Connotations Comes To OPWC

Student poetry mag needs donations to continue winning tradition

By Ginny Masullo
TFW Contributing Writer

April is National Poetry Month. Ozark Poets and Writers Collective celebrates this event by honoring the up and coming writers of Fayetteville High School’s literary and art magazine — Connotations — at 7 p.m. Tuesday, April 26 at Nightbird Books on Dickson Street in Fayetteville.

Connotations, which is in its 28th year, works each year from a theme chosen by the Connotations staff. This year, the dream cycle is the underlying thread throughout the magazine. Banah Ghadbian, who is the poetry editor, finds the dream theme a perfect and fecund match for the making of an art and literary magazine.

In an email interview, she elaborated on the use of the dream cycle for developing the journal.

“The first stage is falling asleep with the short, hypnagogic hallucinations that are hard to distinguish from reality. The bulk of the magazine is REM and non-REM. REM is considered the memory consolidation process in the sleep cycle. We clump together episodic memories and weed out the un-important ones. That stage is where we have placed the meat of our prose and poetry. From what I understand, non-REM comes next and is a little more concrete, less ‘vivid.’ In this stage of the magazine, we have positioned the more concrete images and nonfiction type pieces. The magazine ends with the last stage, the ‘waking up’ similar to the first stage in its short, abstract pieces.”

Visual art is central to the publication. Ghadbian relates that the quality of art from Fayetteville High School artists is astonishing and works to elevate the excellence of their publication. Connotations has won numerous prizes for its work in past years. This mag promises to be a likely candidate for more such awards.

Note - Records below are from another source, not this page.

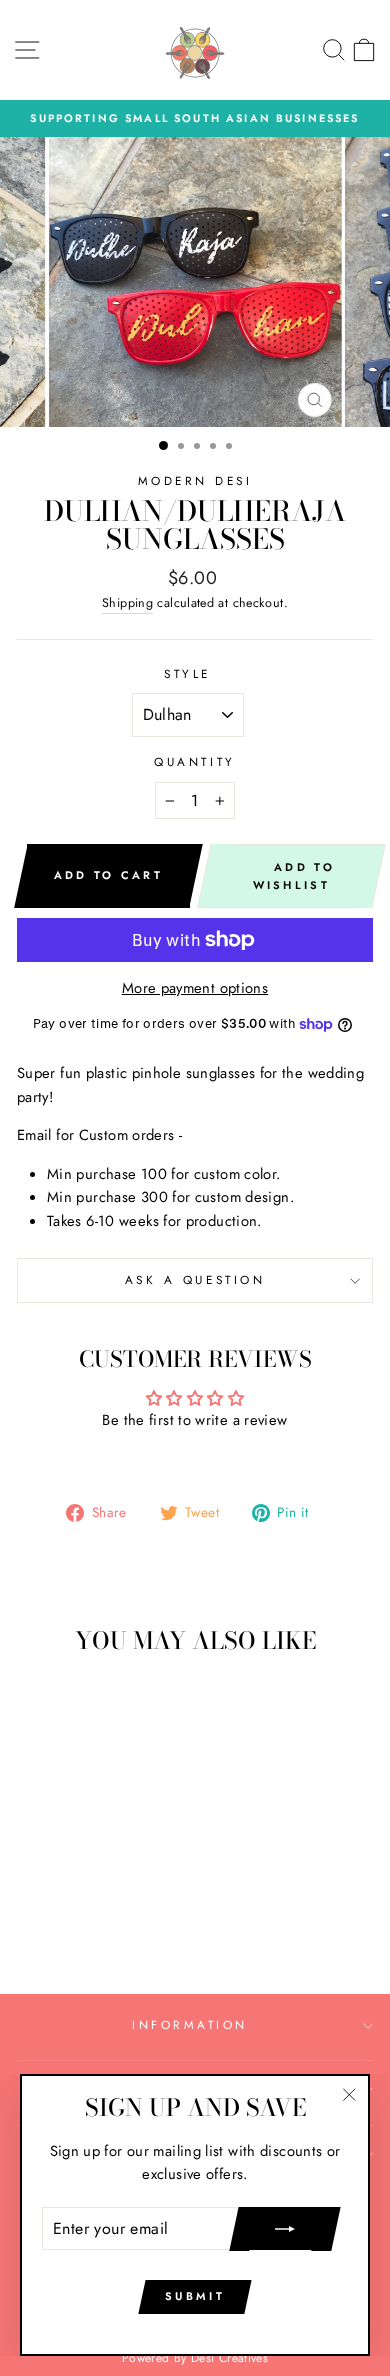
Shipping (127, 603)
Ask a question (195, 1279)
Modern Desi (195, 480)
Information (190, 2024)
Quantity (194, 761)
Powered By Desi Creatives (195, 2358)
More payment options (195, 988)
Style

It takes a lot to fund such a stellar magazine, and the student staff usually begins the process with a huge debt. This year they were $8,000 in arrears. Says Ghadbian, “We can use all the contributions we get.”

While the OPWC reading is free, a hat is passed, and the proceeds will go to Connotations. What better way to celebrate the art of poetry and the young artists of our town than to listen to their work and contribute your spare change to their endeavor?
The usual OPWC open mic, with a four-minute time limit for each participant, and Brick House Kafe’s offerings of delicious snacks and libations guarantee a satisfying close to National Poetry Month.

Come on. Take those poems out of your drawers, out of your computers and let them into the April light.